Despite the isx year delay, “Ego” wasn’t his only project to require patience. When it was finally released in 2000, DC’s editor Mark Chiarello asked for a proposal for a follow-up, which eventually became 2003’s award-winning “DC: The New Frontier,” a project that Cooke almost walked away from when Dan Didio suggested updating the setting to the modern day (“It should be easy to do,” Cooke paraphrased Didio as saying, “Space capsule, space shuttle…”). To a somewhat surprised audience, Cooke said that he told Didio that he’d rather walk away from the project altogether than update it. Two days after walking away from the project, Didio relented on the period setting, and Cooke began work. “There’s nothing heroic about it,” he said. “I was just old enough to know I was going to get hosed if I let these guys drive my bus.”
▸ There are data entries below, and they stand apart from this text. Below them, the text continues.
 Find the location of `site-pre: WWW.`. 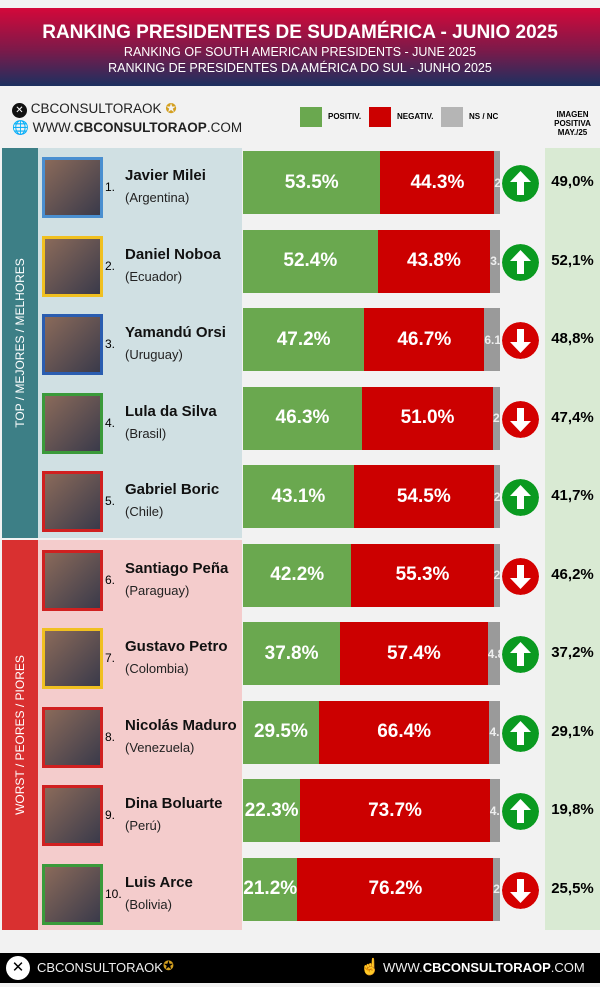

site-pre: WWW. is located at coordinates (53, 128).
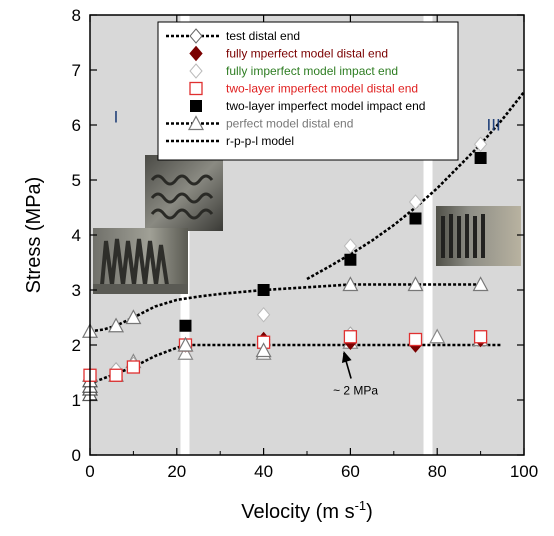  Describe the element at coordinates (260, 141) in the screenshot. I see `legend-label: r-p-p-l model` at that location.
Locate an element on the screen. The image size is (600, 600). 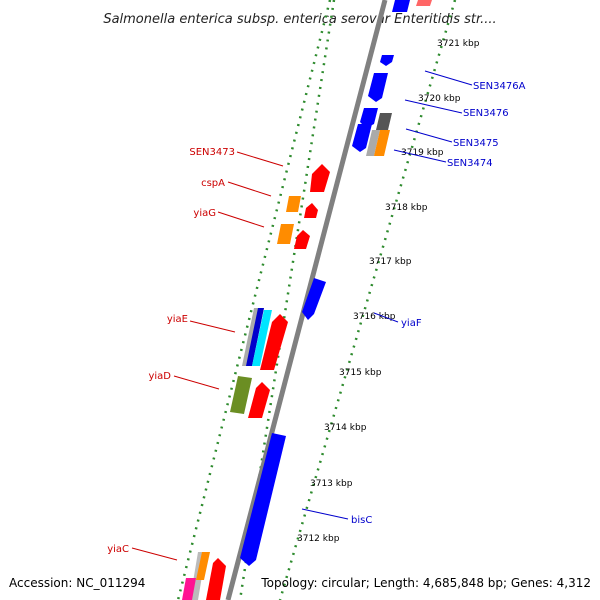
gene-label-yiaf: yiaF is located at coordinates (412, 324).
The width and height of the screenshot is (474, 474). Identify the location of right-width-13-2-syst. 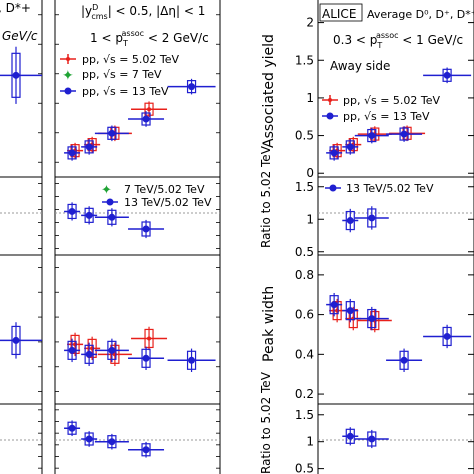
(372, 318).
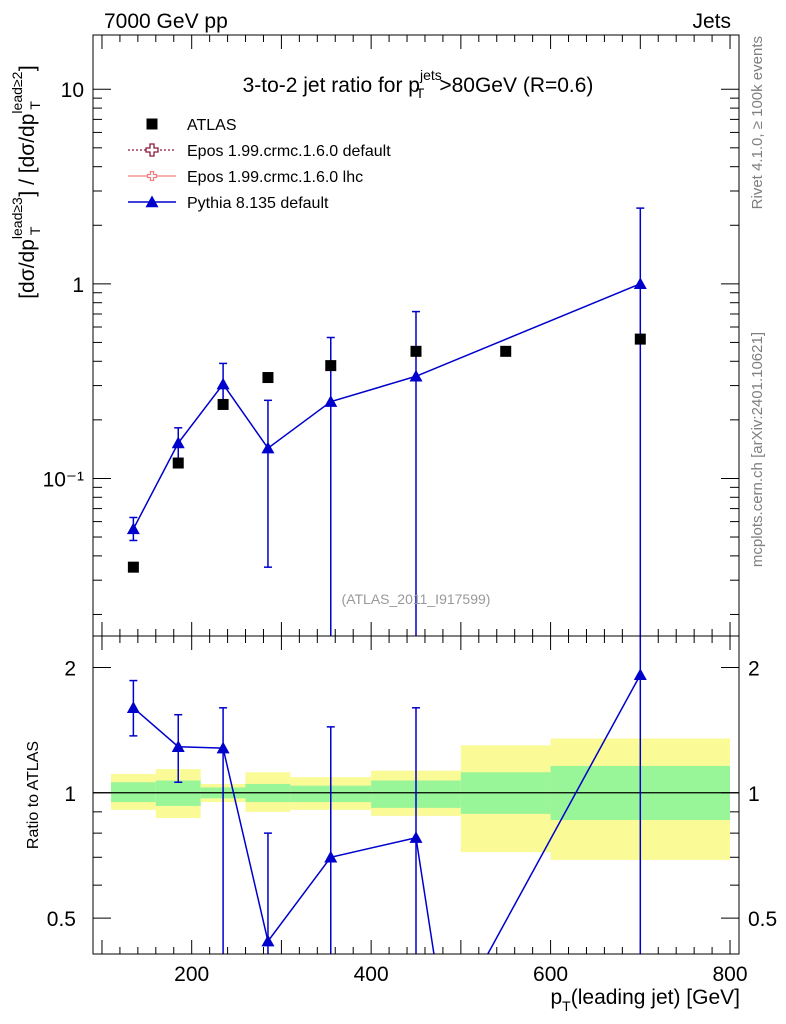 This screenshot has height=1024, width=786. What do you see at coordinates (258, 204) in the screenshot?
I see `legend-label: Pythia 8.135 default` at bounding box center [258, 204].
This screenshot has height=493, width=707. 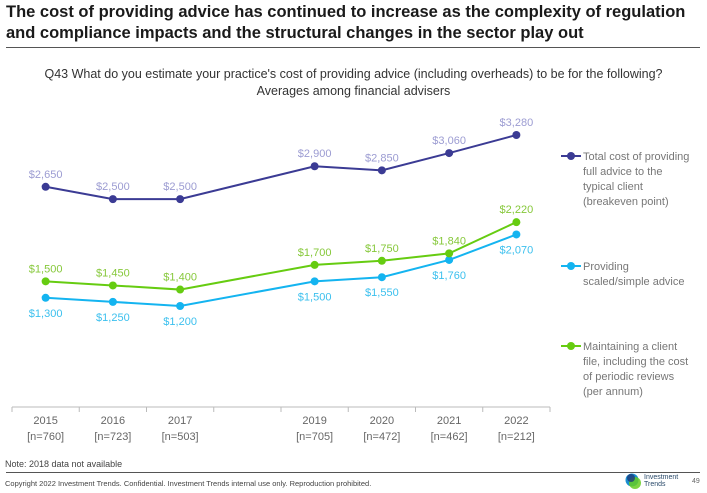 I want to click on x-tick-sublabel: [n=723], so click(x=112, y=437).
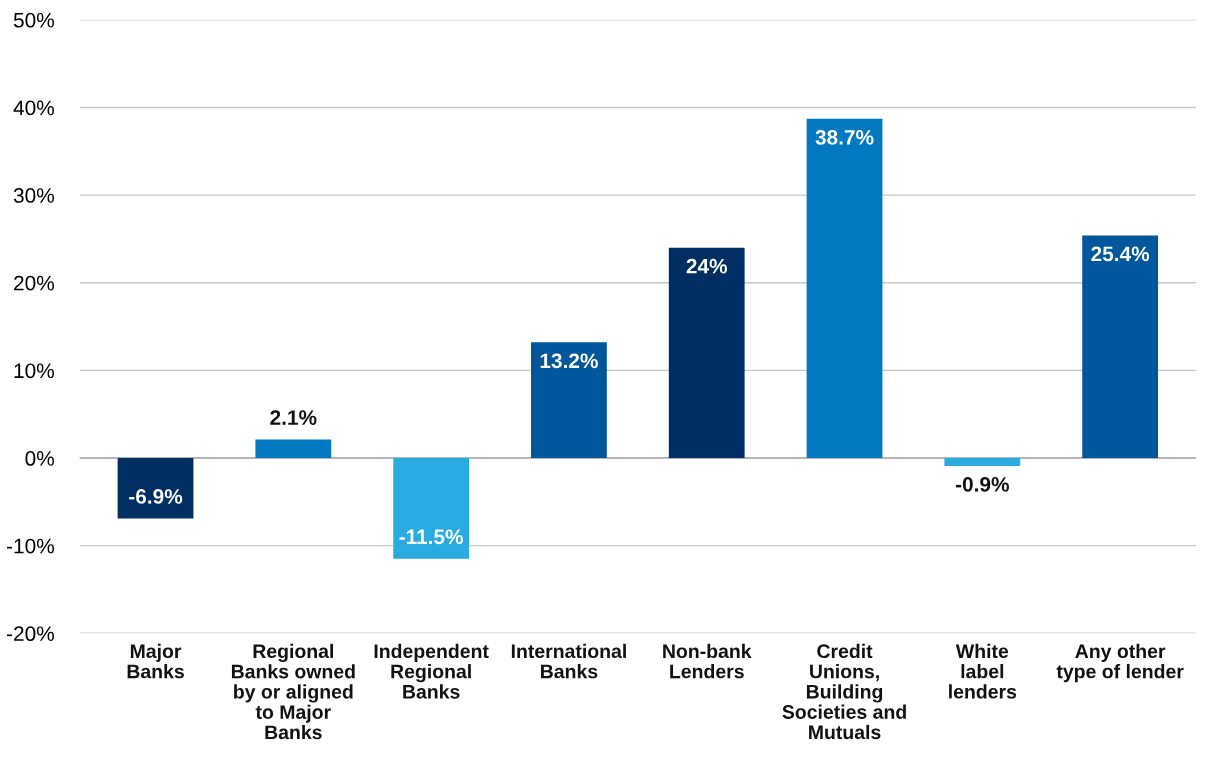 The width and height of the screenshot is (1208, 763). I want to click on x-tick-label: Independent Regional Banks, so click(432, 671).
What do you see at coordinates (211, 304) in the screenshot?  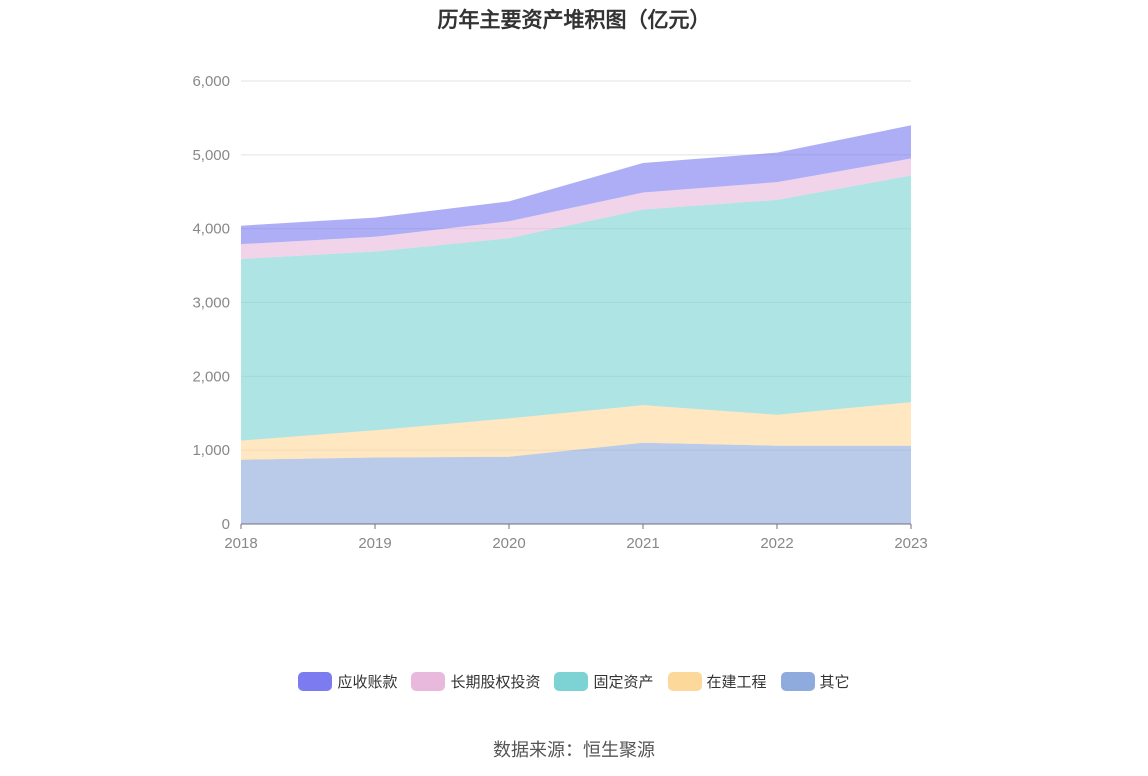 I see `y-tick-label: 3,000` at bounding box center [211, 304].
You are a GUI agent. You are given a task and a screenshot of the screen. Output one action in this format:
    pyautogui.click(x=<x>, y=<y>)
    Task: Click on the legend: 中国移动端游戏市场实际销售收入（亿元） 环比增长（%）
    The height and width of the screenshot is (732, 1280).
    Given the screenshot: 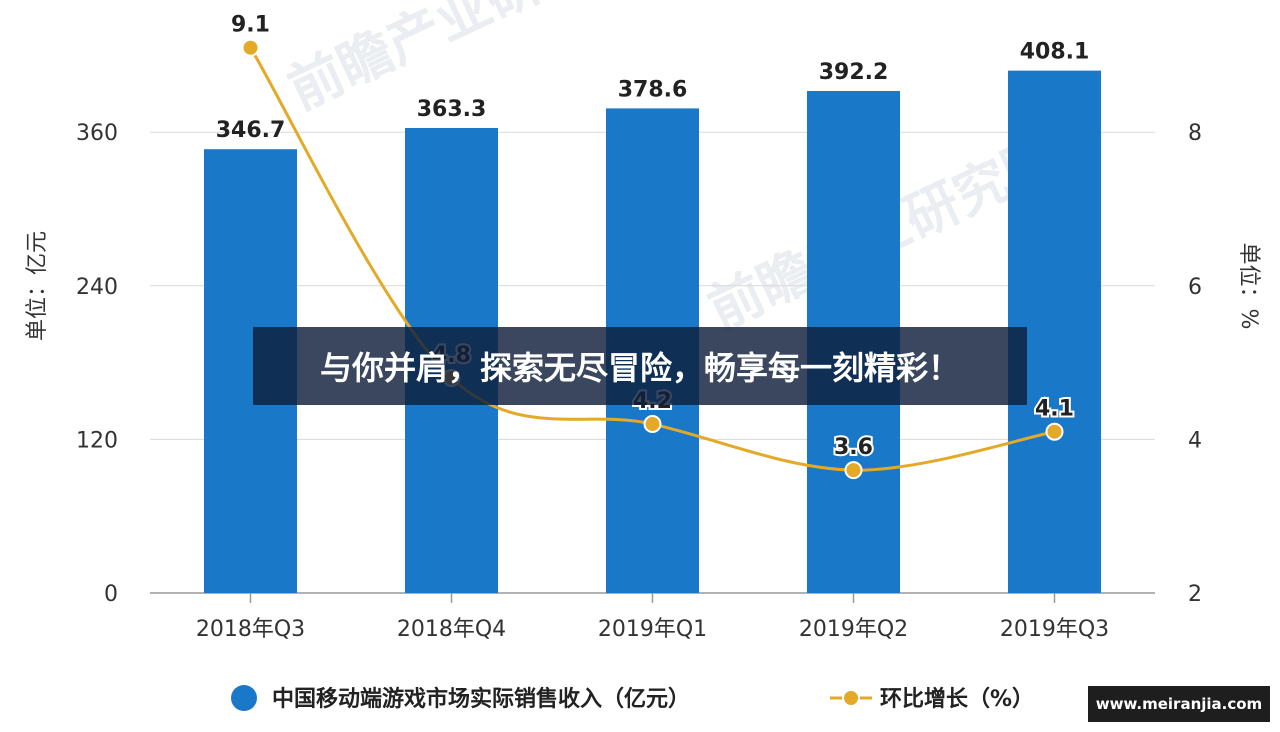 What is the action you would take?
    pyautogui.click(x=632, y=698)
    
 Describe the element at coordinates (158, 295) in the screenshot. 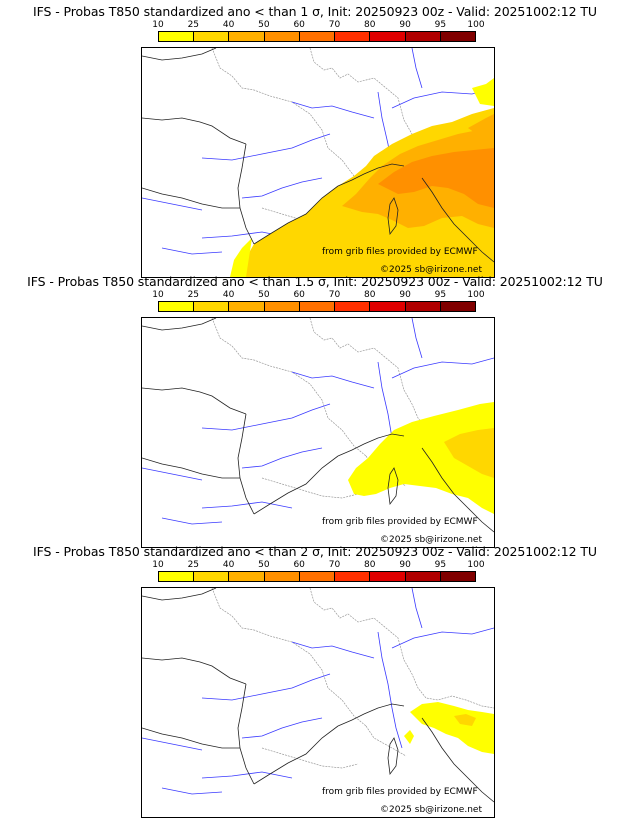

I see `colorbar-tick: 10` at that location.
Not that Cooke isn’t aware of what he perceives as his own shortcomings, namely, coloring and lettering. Asked about the use of color in “Parker: The Hunter,” he said, “I don’t think I’m good at it. It takes me two days, it takes Dave (Stewart, Cooke’s colorist on projects like “DC: The New Frontier” and “Catwoman: Selina’s Big Score”) two minutes. It’s hard for my self-esteem. It’s a horrible experience.” Nonetheless, he hand-colors and hand-letters the “Parker” books, working only with period-specific tools. “I wanted every day to be 1962 when I was drawing,” he explained. Of course, he’s not rejecting technology down the line: “I think there’s a spastic nature to my lettering. But you don’t see it, because I fix it all in Photoshop.”
Asked what he’s currently reading, Cooke mentioned James Ellroy’s latest novel before saying, “I’m not a literate man, I’m not a learned man. I read for entertainment. I don’t read as much as I want to… I can’t find enough to interest me.” When asked specifically about comics, he paraphrased John Reed with a smile: “Comics? For God sakes, I’m a 47 year old man, I don’t read comics.” He does, however, collect comic art; he talked about owning artwork by Jack Kirby, Neal Adams, Lee Elias, Joe Kubert and Alex Toth, whom he called “probably one of the most primary influences on me [and] probably one of the greatest designers and craftsmen of the American comics industry.” Praising his design and storytelling skills, he added “I also thought he had this incredibly cool aesthetic. It just looked wicked cool.”
Currently, Cooke’s future consists of more “Parker;” he plans four books, but he can’t guarantee which novels they’ll adapt, as the choices change as he continues to work on the series. After that, he’ll “absolutely” work on more noir stories, he said, adding “I’ll probably take a break after ‘Parker.’ It’s like, lasagna’s your favorite food, but you eat it day and night for five years, and you’ll never want to eat it again.” That over-familiarity has chased him away, he said, from superhero work for the time being; when asked what it would take to get him back to either Marvel or DC, he said bluntly, “Money is the only thing. But it’d have to be buckets of money. Right now, I feel like the happiest guy in the world, I make enough for me and Marsha to live on. So it’d have to be buckets of money.” Enough, he joked, to buy a whole new body for Gene Colan and pay for the surgery to attach his head.
With the panel ending by Cooke telling fans to buy IDW’s $2 oversized con-exclusive preview of the next “Parker” book, October’s “The Outfit,” perhaps it’s time for publishers to start saving.